Can you edit the records from the start through the line containing "Buying on the Cape [menuitem] (200, 2282)", replacing "Winter" with "Summer" and leaving everything else unchanged?

------ STORED ROWS

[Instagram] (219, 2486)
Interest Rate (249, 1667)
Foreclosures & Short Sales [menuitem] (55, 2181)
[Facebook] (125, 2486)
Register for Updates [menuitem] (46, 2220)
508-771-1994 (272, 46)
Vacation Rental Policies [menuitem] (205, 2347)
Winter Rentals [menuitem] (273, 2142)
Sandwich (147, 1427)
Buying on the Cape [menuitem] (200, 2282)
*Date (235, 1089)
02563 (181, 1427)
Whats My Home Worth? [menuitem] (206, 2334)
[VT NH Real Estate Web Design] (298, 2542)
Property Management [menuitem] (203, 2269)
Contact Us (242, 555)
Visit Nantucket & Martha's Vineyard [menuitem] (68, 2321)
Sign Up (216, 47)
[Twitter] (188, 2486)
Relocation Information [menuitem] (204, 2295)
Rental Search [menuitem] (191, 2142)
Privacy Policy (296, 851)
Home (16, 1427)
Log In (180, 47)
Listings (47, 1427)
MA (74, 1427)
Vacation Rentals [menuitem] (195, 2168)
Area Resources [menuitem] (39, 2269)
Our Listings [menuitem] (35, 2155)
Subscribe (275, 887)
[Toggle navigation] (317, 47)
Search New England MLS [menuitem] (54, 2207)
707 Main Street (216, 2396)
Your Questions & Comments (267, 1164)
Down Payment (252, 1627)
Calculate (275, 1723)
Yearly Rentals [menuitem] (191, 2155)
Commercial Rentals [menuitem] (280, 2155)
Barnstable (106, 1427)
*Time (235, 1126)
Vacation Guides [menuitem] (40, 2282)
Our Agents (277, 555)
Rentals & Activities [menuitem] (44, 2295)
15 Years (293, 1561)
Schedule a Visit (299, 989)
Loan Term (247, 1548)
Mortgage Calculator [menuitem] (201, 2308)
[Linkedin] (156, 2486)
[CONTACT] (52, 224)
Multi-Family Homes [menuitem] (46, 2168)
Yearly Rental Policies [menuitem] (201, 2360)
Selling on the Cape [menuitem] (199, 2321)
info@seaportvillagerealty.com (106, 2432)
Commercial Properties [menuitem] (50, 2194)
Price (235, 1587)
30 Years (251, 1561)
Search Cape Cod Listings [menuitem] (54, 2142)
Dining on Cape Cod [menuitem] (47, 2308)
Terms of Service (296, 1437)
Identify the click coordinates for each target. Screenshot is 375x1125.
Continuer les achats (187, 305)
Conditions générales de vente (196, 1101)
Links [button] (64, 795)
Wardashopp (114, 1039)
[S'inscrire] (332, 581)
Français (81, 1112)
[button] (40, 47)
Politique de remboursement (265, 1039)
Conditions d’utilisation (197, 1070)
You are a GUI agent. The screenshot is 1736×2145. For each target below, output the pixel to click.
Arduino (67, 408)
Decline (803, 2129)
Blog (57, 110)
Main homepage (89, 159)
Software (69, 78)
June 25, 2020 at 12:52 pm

------------

CORRECT ANSWER
[Instagram] (219, 2486)
Interest Rate (249, 1667)
Foreclosures & Short Sales [menuitem] (55, 2181)
[Facebook] (125, 2486)
Register for Updates [menuitem] (46, 2220)
508-771-1994 (272, 46)
Vacation Rental Policies [menuitem] (205, 2347)
Summer Rentals [menuitem] (273, 2142)
Sandwich (147, 1427)
Buying on the Cape [menuitem] (200, 2282)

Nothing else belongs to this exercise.